Sprawdzenie wniosku - 500 złotych, dodatkowe tysiąc złotych płatne po przyznaniu dotacji - taki cennik mają urzędnicy, którzy dorabiają sobie na unijnym doradztwie - pisze "Dziennik Gazeta Prawna". Proceder, choć nieetyczny, jest legalny, bo przepisy dotyczące oceny wniosków o unijne dotacje zawierają luki.
Jak pisze gazeta, urzędnicy, którzy w swojej pracy przydzielają środki unijne wykorzystują luki w prawie i po godzinach piszą wnioski o dotacje. Zwykle ze swoją ofertą nie zwracają się bezpośrednio do przedsiębiorców, ale do firm doradczych, które pomagają w uzyskaniu dotacji.
- W środowisku wiadomo, że przechodzą tylko wnioski pisane przez osoby, które pracowały w instytucjach organizujących konkursy bądź są z nimi powiązane – mówi w rozmowie z "DGP" Renata Kaczyńska-Maciejowska, dyrektor zarządzający w firmie szkoleniowej Prospera Consulting.
Gazeta opisuje przypadek jednego z urzędników z woj. warmińsko-mazurskiego. W e-mailach rozsyłanych do potencjalnych klientów chwalił się, że w ub. roku pozyskał dla firm prawie 6 mln zł. Za sprawdzenie i poprawienie wniosku chce 500 zł. Jeżeli firma otrzyma dofinansowanie – 1000 zł dodatkowo.
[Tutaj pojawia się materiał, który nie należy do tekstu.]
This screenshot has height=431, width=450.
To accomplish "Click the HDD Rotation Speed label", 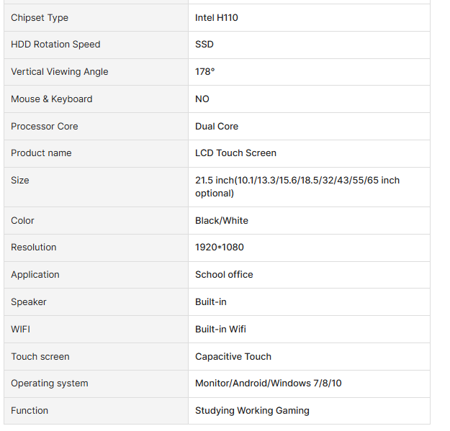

Aby uniknąć zarzutu, że opracowuje wnioski, które potem sam ocenia, pracuje tylko dla przedsiębiorców z innych województw.
Luki w przepisach
Jak pisze dziennik, firmy płacą, bo liczą, że dzięki temu zyskają przewagę w konkursie. Urzędnicy, którzy wdrażają unijne programy na bieżąco śledzą bowiem procedury dotyczące unijnych dotacji.
Proceder jest legalny, bo przepisy dotyczące oceny wniosków zawierają luki. Kary grożą tylko urzędnikom, którzy oceniają projekty, w których przygotowaniu sami brali udział - pisze "DGP".